By Diane Brown, email@example.com
8:55 AM EDT, May 3, 2013
Twenty-some years ago, when I already had kids and a friend was thinking about having one, she admitted to me that she really doesn't like children much, but I assured her she would like — and love — her own.
So she and her husband decided to give it a try, with a bunch of caveats.
Unlike myself, who believes perfection is an illusion, her children would be perfect, she said. She and their father would raise them in such a way that all would be right in their young lives, hence they would become extraordinary adults. She would be a stay-at-home mom and active in their schools, and the family would have dinner together every night. I greatly admired her romanticism.
Among the premises she and her husband missed was the element of free will which defines us as humans. Her son, now 26, is living at home after educational drifts in school and three unsuccessful tries at various colleges. Her 20-year-old daughter also was not a scholar and works at a big-box retail store, which is an honorable job, but not what her parents wanted for her future.
The parents' reality, and the reality all humans face, is that not everything can go right. Sometimes they go horribly wrong.
Two weeks ago, I watched an interview on CNN with Zubeidat Tsarnaev, the mother of the alleged Boston Marathon bombers, and saw in her face how sometimes things go horribly wrong. Then, as she spoke to a CNN reporter in her town of Makhachkala, Dagestan, she was in the first stage of her grief — denial — and maybe she still is. I believe Tsarnaev did what she thought was right in raising her children. Most mothers do. I believe that whatever can be said about her, Tsarnaev is a mother first, and that two weeks ago she seemed unable to absorb, to believe, to accept that her boys Dzhokhar, 19, and Tamerlan, 26, could have set bombs that killed three people and maimed many others and shot and killed a campus police officer in cold blood. And she could not believe that Tamerlan was dead.
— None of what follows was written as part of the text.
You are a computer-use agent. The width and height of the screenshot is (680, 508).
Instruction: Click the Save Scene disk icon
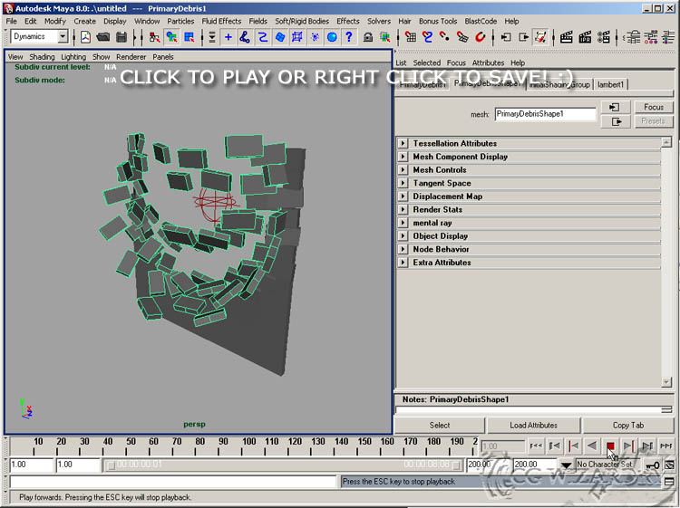(119, 37)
I was the last relative to see my brother Jef alive. At age 38, he had been diagnosed with leukemia and, stalwart that he was, his goal was to reach 40. Resolute and comatose at the end, he nearly reached 41.
Family members were with him 24 hours a day, and we and he knew his passing was imminent. Knowing that, however, did not stop our telling ourselves that he can't be dead after he drew his last breath. But psychotherapist Elisabeth Kübler-Ross defined what was happening to us in her inspired book "On Death and Dying." She explained the steps that come with death, denial being the first. To follow were anger, bargaining, depression and, finally, acceptance.
Maybe the brain shuts down temporarily, I don't know. But with CNN and other news sources not giving Tsarnaev a chance to breathe, she still was denying that her sons could be capable of murder. How could children from her womb become callous monsters? How can any of us, coming into the world as innocents, evolve into people who can kill other people?
"I'm like dead person,'' Tsarnaev said after claiming that the bombing was staged and that the very visible blood was paint. She said she had not watched the video that was a constant on international television of the explosions at the end of the marathon run and the ensuing atrocity that took lives and limbs. She said she felt sorry for all of the victims.
If I were in her place, would I believe my child capable of what her sons are accused of? No. Even if I watched the video, I would probably deny what my own eyes would see.